Task description:
From the line containing "Click the BTC ticker symbol" onward, retype each line of the entries below exactly, last line included.
*** Opening Records for this task ***
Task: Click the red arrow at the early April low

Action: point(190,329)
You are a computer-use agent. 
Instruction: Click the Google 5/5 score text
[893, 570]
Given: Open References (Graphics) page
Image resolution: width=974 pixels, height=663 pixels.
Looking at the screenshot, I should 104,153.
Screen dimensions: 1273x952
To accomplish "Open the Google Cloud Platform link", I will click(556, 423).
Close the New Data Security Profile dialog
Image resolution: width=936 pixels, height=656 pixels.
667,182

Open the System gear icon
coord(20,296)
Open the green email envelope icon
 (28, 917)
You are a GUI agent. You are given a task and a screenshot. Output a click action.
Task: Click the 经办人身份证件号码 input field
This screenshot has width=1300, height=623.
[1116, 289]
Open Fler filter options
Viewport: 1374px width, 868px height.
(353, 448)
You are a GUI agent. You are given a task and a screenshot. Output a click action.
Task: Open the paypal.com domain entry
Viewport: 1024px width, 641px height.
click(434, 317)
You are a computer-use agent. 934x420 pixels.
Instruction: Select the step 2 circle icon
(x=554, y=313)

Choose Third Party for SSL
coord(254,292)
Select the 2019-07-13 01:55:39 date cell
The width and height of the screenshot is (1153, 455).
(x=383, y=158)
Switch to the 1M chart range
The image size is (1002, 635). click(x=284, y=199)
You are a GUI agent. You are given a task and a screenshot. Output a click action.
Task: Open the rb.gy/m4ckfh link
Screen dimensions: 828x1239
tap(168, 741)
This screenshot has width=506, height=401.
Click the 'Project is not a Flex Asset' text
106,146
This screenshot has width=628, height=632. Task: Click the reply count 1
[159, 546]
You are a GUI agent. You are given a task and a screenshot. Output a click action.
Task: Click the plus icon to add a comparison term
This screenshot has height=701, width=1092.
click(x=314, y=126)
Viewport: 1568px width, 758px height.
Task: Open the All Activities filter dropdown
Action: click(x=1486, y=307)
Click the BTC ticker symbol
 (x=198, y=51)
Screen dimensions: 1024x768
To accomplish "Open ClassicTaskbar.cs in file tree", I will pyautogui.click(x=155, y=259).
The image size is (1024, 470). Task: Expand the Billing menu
*** Closing Records for this task ***
Completed exercise:
Click the BTC ticker symbol
 (x=198, y=51)
Screen dimensions: 1024x768
To accomplish "Open ClassicTaskbar.cs in file tree", I will pyautogui.click(x=155, y=259).
The image size is (1024, 470). Task: Expand the Billing menu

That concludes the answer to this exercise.